Wie gefährlich wird dieser Gegner für Hillary Clinton?
VON HEIKO ROLOFF
31.05.2015
Martin O’Malley (52) hat am Samstag angekündigt, dass er sich für die Präsidentschaftskandidatur bewerben will
Kaum eine Woche, in der nicht ein weiterer Republikaner erklärt, dass er der nächste Präsident der Supermacht USA werden will. Bisher sind acht von ihnen offiziell dabei und weitere sieben – darunter Jeb Bush – in den Startlöchern. TV-Sender klagen schon: Was für ein Zirkus. So riesige Debatten seien zu viel für den Wähler.

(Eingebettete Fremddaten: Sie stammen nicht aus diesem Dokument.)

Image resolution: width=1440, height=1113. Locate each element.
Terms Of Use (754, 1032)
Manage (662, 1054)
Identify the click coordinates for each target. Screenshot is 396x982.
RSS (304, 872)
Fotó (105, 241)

Derweil sah bei den Demokraten alles nach einer One-Man-Show aus. Oder besser One-Woman-Show. Abgesehen von dem Exzentriker Senator Bernie Sanders (73, „Ich bin ein Sozialist“), traute sich bislang noch kein „Liberaler“ gegen Partei-Königin Hillary Clinton (67) anzutreten.
Wer könnte schon die übermächtige ehemalige First Lady, Senatorin und Außenministerin schlagen, die auch noch einen der beliebtesten Präsidenten der Geschichte – Bill Clinton (68) – in ihrer Ecke hat?
Jetzt ist ein Mann aufgestanden, der diese Frage beantworten will: Martin O’Malley. 52 Jahre alt. Ex-Bürgermeister von Baltimore und Gouverneur von Maryland. Familienvater. Und Mitglied einer Rock-Band, er singt und spielt Gitarre.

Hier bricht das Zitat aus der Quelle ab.